## Goal of the exercise
From the records, return each line that has the word "dropdown" in it.

## Task material
============

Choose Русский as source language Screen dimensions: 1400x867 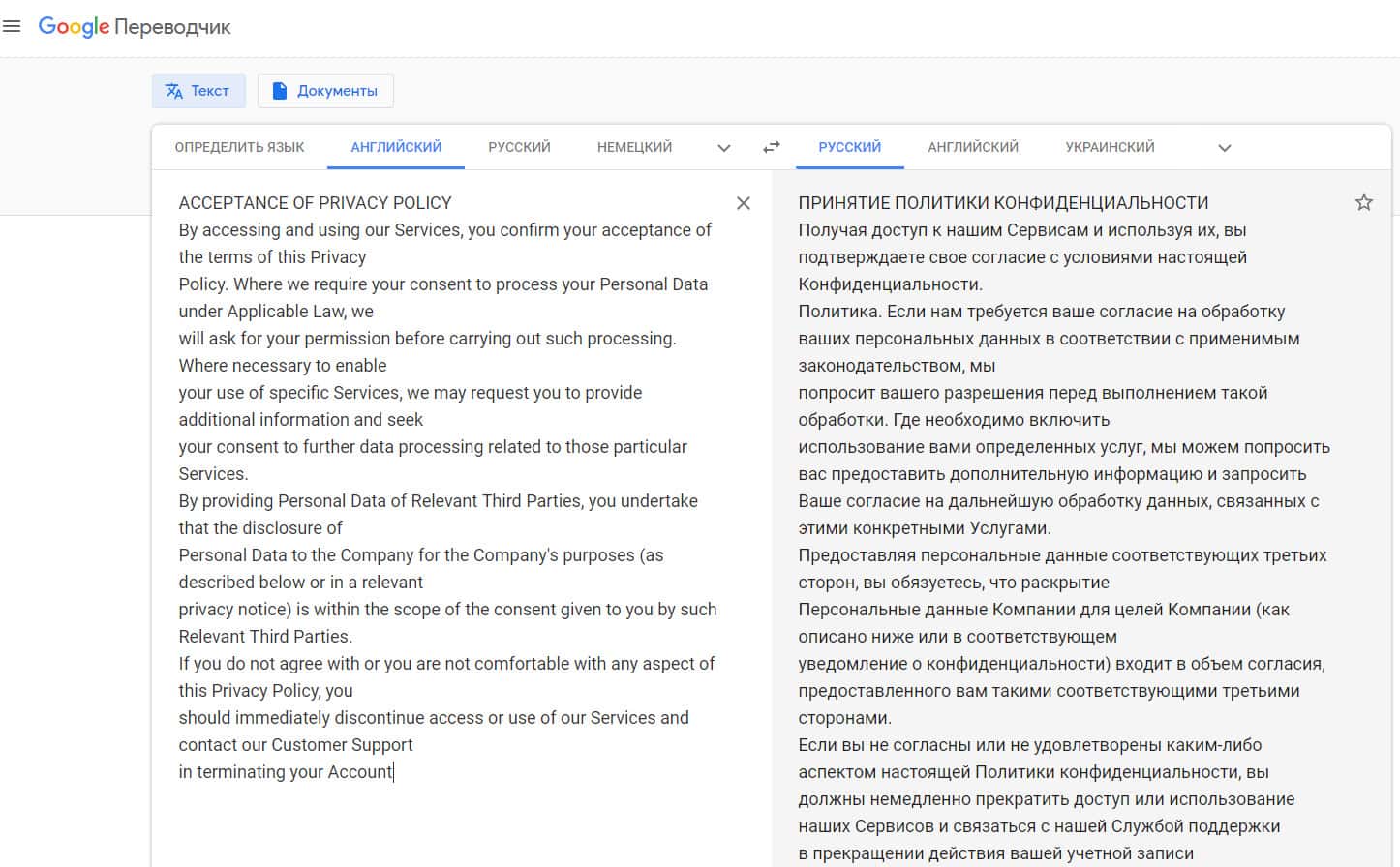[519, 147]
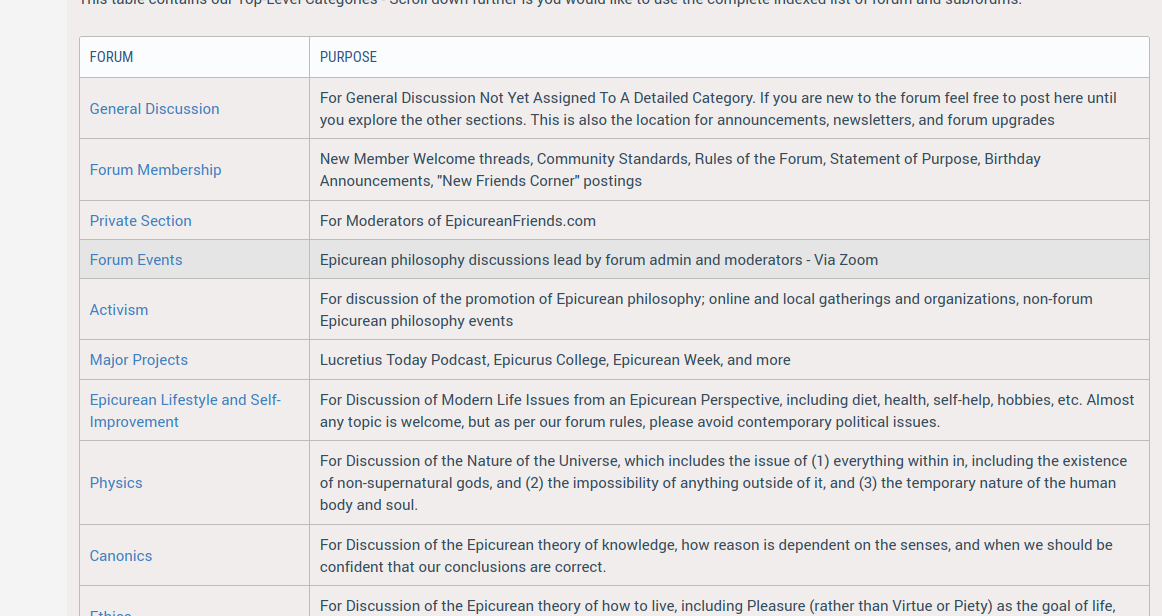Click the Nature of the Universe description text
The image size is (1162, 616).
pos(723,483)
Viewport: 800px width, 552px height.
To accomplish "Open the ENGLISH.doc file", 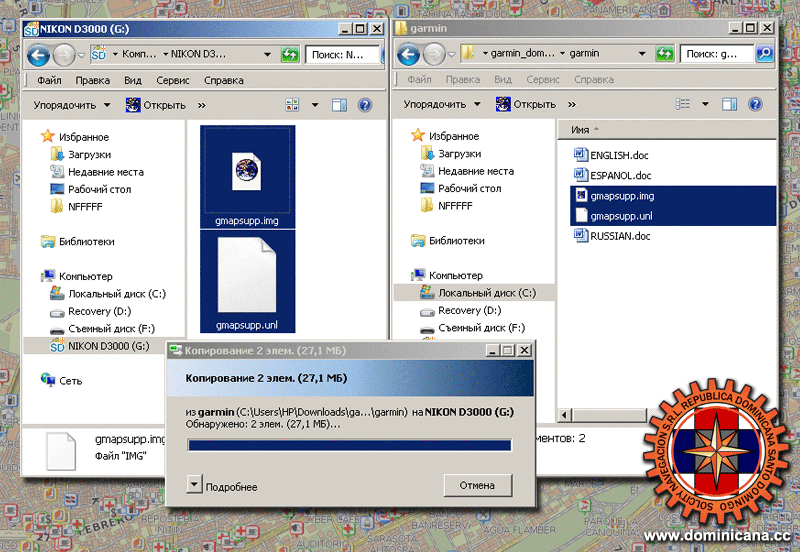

============

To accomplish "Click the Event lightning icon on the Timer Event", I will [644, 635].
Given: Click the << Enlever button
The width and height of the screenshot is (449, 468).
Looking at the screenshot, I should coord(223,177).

============

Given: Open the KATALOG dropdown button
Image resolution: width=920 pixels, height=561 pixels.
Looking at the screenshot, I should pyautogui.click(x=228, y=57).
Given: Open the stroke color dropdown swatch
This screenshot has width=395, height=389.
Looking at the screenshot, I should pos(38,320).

============

## Task answer
Given: Open the KATALOG dropdown button
Given: Open the stroke color dropdown swatch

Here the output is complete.